___ TEKS BACAAN ___

Monitorindonesia.com – Party Watch (Parwa) Institute menggelar kegiatan bedah buku karya mantan Wakil Ketua DPR RI Fahri Hamzah yang berjudul “Buku Putih: Kronik Daulat Rakyat Vs Daulat Parpol” di Rocketz Café, The Nyaman Hotel, Tebet, Jakarta, Jumat malam (30/4/2021).
Dalam kegiatan itu, penulis yang kini menjabat Wakil Ketua Umum DPN Partai Gelora Indonesia, Fahri Hamzah, Pakar Hukum Tata Negara Indonesia Margarito Kamis dan Yunarto Wijaya selaku Direktur Eksekutif Charta Politika Indonesia.
Kesmepatan itu, Fahri menegaskan bahwa buku putih ini adalah buku terakhirnya ketika masih sebagai Anggota DPR RI. Menurut dia, buku putih itu ada maknanya dan pada akhirnya nanti yang dihadapi sebagai negara demokrasi adalah masa depan daulat rakyat di tengah kegagalan partai politik untuk mengindentifikasi perannya secara baik.
Dalam buku tersebut kental dengan pertengkaran antara politik dirinya dengan teman-teman di Partai Keadilan Sejahtera (PKS) yang melahirkan Gerakan Arah Baru Indonesia (GARBI) dan kemudian lahirnya Partai Gelombang Rakyat Indonesia atau Gelora.
“Alhamdulillah Gelora sudah ada di 34 Provinsi, 514 kabupaten kota lengkap dan April ini insyaallah 100 persen kecamatan sekitar 8000-an kecamatan, sekarang kita masuk desa,” ujar Fahri.
Dia menjelaskan kenapa harus ada buku putih tersebut, supaya masyarakat tahu dimana kita berada sekarang dalam sekian tahun berdemokrasi, dan mengejar mimpi kita dengan cara-cara demokratis, membangun negara demokratis dan menghendaki demokrasi menjadi platform dari kehidupan berbangsa dan bernegara.
“Ke depan, kita harus membangun sistem partai politik yang sehat, modern dan terbuka menuju demokrasi Indonesia yang semakin dewasa,” demikian Fahri Hamzah.
Sedang Margarito Kamis menegaskan, jika dicek baik-baik sejarah rule of law dan sejarah partai, tidak ada partai berdaulat, yang berdaulat itu adalah anggota karena bukan partai yang melahirkan orang-orang, tapi orang-oranglah yang melahirkan partai.

___ DATA MENTAH ___

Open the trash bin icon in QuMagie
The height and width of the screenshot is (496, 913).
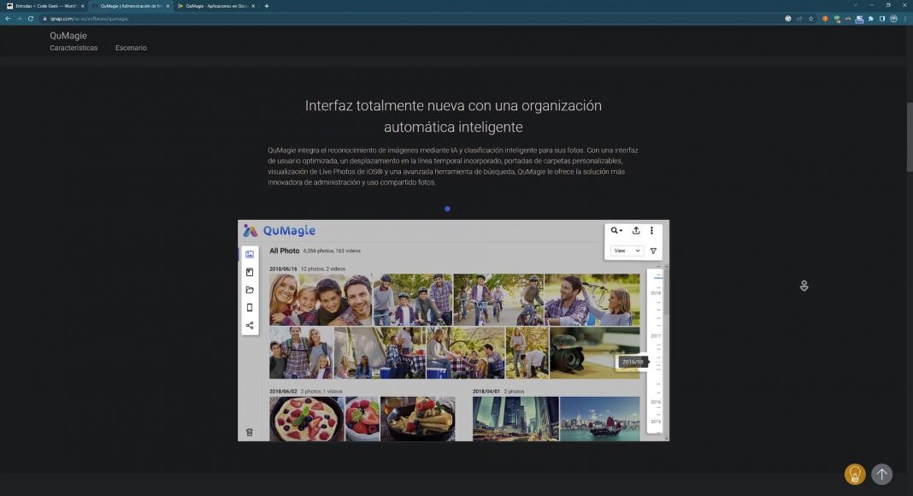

___

[TUGAS]
a) Sebutkan semua nama orang yang muncul dalam teks bacaan.
b) Salin bagian teks bacaan antara "Kesmepatan itu, Fahri" dan "Indonesia atau Gelora.", kedua bagian itu ikut disalin.

[HASIL]
a) Fahri Hamzah, Margarito Kamis, Yunarto Wijaya

b)
Kesmepatan itu, Fahri menegaskan bahwa buku putih ini adalah buku terakhirnya ketika masih sebagai Anggota DPR RI. Menurut dia, buku putih itu ada maknanya dan pada akhirnya nanti yang dihadapi sebagai negara demokrasi adalah masa depan daulat rakyat di tengah kegagalan partai politik untuk mengindentifikasi perannya secara baik.
Dalam buku tersebut kental dengan pertengkaran antara politik dirinya dengan teman-teman di Partai Keadilan Sejahtera (PKS) yang melahirkan Gerakan Arah Baru Indonesia (GARBI) dan kemudian lahirnya Partai Gelombang Rakyat Indonesia atau Gelora.